NEW YORK, Nov 20 (Reuters) - A top U.S. Federal Reserve official on Tuesday challenged an idea that is gaining traction at the U.S. central bank, arguing that adopting so-called thresholds to guide policy would be a risky move that fails to take into account broader economic conditions.
Richmond Fed President Jeffrey Lacker used a speech in part to pour cold water on an idea publicly endorsed by a few Fed policymakers, including influential Vice Chair Janet Yellen: setting specific rates for unemployment and inflation as markers for when the Fed would consider lifting interest rates.

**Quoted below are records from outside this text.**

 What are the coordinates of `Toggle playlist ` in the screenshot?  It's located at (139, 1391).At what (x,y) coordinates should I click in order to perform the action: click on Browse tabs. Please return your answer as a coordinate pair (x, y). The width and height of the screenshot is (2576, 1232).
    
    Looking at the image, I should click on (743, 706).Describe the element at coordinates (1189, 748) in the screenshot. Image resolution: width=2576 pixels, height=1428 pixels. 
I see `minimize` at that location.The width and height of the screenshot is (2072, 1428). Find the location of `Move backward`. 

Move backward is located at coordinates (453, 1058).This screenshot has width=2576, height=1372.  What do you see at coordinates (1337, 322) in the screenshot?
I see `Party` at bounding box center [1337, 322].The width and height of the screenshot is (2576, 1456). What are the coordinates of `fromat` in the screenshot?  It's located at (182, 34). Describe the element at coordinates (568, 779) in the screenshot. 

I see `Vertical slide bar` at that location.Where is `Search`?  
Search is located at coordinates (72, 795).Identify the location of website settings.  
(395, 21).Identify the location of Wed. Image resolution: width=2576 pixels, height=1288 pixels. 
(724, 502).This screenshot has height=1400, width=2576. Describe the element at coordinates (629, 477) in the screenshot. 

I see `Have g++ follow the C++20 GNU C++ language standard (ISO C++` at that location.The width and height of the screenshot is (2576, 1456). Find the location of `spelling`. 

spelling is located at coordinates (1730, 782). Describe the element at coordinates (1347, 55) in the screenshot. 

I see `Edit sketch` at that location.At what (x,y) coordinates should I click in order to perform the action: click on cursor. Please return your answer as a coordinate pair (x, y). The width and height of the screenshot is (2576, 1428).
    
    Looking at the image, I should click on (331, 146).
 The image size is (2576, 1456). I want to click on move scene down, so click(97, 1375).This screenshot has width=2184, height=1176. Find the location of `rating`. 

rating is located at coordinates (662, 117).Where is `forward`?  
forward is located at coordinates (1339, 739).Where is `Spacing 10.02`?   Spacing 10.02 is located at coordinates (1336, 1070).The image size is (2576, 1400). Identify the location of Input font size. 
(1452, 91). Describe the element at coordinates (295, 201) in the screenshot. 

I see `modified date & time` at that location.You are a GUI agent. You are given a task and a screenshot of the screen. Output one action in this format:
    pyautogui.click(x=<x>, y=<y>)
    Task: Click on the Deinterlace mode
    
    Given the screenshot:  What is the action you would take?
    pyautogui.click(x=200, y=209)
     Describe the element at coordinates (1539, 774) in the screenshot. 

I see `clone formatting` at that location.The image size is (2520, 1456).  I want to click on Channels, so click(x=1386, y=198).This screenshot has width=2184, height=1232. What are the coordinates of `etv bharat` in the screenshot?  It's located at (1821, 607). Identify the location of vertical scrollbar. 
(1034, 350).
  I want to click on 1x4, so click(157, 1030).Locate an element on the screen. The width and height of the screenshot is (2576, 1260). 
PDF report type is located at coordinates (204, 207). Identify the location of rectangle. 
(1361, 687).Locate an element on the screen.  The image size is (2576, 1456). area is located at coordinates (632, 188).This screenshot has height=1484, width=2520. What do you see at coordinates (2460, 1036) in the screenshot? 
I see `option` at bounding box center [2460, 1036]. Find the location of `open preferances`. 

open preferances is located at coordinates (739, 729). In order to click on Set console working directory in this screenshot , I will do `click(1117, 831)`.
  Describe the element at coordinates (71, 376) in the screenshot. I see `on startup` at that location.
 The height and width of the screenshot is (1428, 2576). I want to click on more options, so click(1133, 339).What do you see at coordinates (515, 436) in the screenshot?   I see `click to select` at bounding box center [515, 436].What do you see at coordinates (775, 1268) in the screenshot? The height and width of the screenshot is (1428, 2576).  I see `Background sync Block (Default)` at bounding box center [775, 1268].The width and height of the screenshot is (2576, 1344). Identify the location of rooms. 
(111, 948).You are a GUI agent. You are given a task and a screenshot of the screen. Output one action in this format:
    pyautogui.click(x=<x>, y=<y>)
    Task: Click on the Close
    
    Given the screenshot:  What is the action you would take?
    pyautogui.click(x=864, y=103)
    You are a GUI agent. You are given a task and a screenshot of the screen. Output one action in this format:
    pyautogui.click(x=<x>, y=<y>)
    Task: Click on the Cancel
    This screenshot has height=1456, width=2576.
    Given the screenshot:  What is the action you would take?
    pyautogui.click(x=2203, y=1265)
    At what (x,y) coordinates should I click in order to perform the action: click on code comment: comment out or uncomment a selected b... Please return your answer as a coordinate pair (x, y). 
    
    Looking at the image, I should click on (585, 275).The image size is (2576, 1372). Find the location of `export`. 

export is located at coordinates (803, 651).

“Crisp numerical thresholds may work well in the classroom models used to illustrate policy principles, but one or two economic statistics do not always capture the rich array of policy-relevant information about the state of the economy,” Lacker said at a meeting of the Shadow Open Market Committee, a private organization that analyzes monetary policy.
Lacker, an inflation hawk who has dissented at every Fed policy-setting meeting this year, said “one or two” thresholds do not always capture the “rich array” of economic information the Fed need to consider in setting monetary policy.
Adopting an inflation threshold, in particular, “essentially requires that we lose a measure of credibility before it can be invoked,” he said.
The idea of thresholds has been increasingly debated at the last few policy meetings of the central bank. A few Fed policymakers have even pitched their own specific proposals, including Chicago Fed President Charlie Evans, credited with hatching the plan.